La carenza di un enzima, la ciclofillina A, induce la sclerosi laterale amiotrofica, la Sla. È quanto scoperto nel corso di uno studio, pubblicato sulla rivista scientifica Brain dall’Istituto Mario Negri e dalla Città della salute di Torino che apre nuovi scenari terapeutici.
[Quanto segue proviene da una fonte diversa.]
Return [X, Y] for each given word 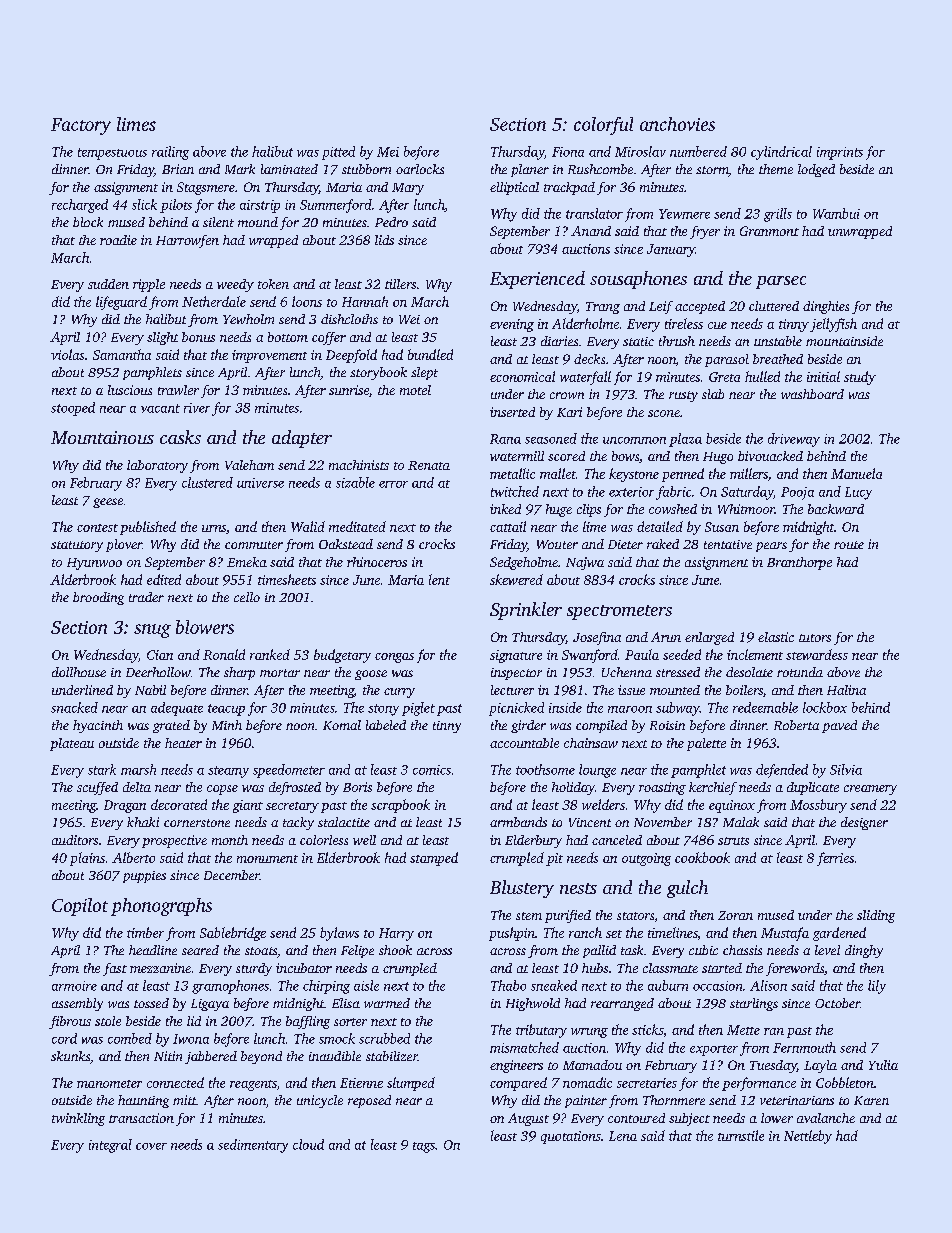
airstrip [260, 206]
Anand [591, 231]
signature [516, 656]
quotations [571, 1137]
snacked [74, 707]
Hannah [365, 301]
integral [110, 1146]
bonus [198, 337]
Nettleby [808, 1137]
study [860, 378]
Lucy [858, 493]
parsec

Lo studio ha messo in luce uno dei meccanismi che provoca la Sla, dimostrando che la carenza di un enzima (la ciclofillina A) nelle cellule induce la malattia. La Sla è una grave malattia neurodegenerativa progressivamente invalidante che colpisce individui adulti, caratterizzata dalla compromissione dei motoneuroni (le cellule responsabili della contrazione dei muscoli volontari) di tutto il corpo, fatto che conduce alla paralisi dei muscoli volontari fino a coinvolgere anche quelli respiratori.

La genesi della malattia

Studi precedenti avevano già evidenziato che la stragrande maggioranza dei pazienti affetti da sclerosi laterale amiotrofica (Sla) presentano anomalie nella proteina Tdp-43, che ha un ruolo importante nei processi cellulari e se mutata causa la Sla. Il nuovo studio, condotto su modelli animali e pazienti, ha evidenziato che l’enzima ciclofillina A (Ppia) è fondamentale per il corretto funzionamento di Tdp-43. Infatti, l’assenza di ciclofillina A (Ppia) nel modello animale induce una malattia neurodegenerativa che è simile alla Sla e provoca l’accumulo anomalo della proteina Tpd-43 . Lo studio, appena pubblicato sulla prestigiosa rivista scientifica internazionale Brain, è stato disegnato e coordinato da Valentina Bonetto dell’Istituto di ricerche farmacologiche Mario Negri Irccs con il gruppo di ricerca del Centro regionale esperto per la Sla (Cresla) dell’ospedale Molinette della Città della salute di Torino e Dipartimento di neuroscienze Università di Torino, coordinato dal professor Andrea Calvo. “Inoltre abbiamo identificato un paziente Sla con una rara mutazione nel gene Ppia – spiega Andrea Calvo – che rende la proteina disfunzionale. Questa mutazione, pur non rappresentando una causa comune di Sla, è importante perché ci dà delle indicazioni su quali possano essere i processi cellulari alterati nei pazienti”. “La mutazione, le evidenze sui pazienti e quelle sul modello animale vanno tutte verso la stessa direzione, cioè che nella Sla le funzioni protettive di Ppia sono deficitarie – conclude Valentina Bonetto – quindi come prospettiva futura abbiamo pensato di sviluppare un approccio terapeutico che miri a ripristinare queste funzioni. Ora dobbiamo tornare in laboratorio e valutare se questa è la strada giusta per fermare l’insorgenza e la progressione della malattia. Se così fosse sarebbe un primo passo importante verso lo sviluppo di una terapia per la Sla”.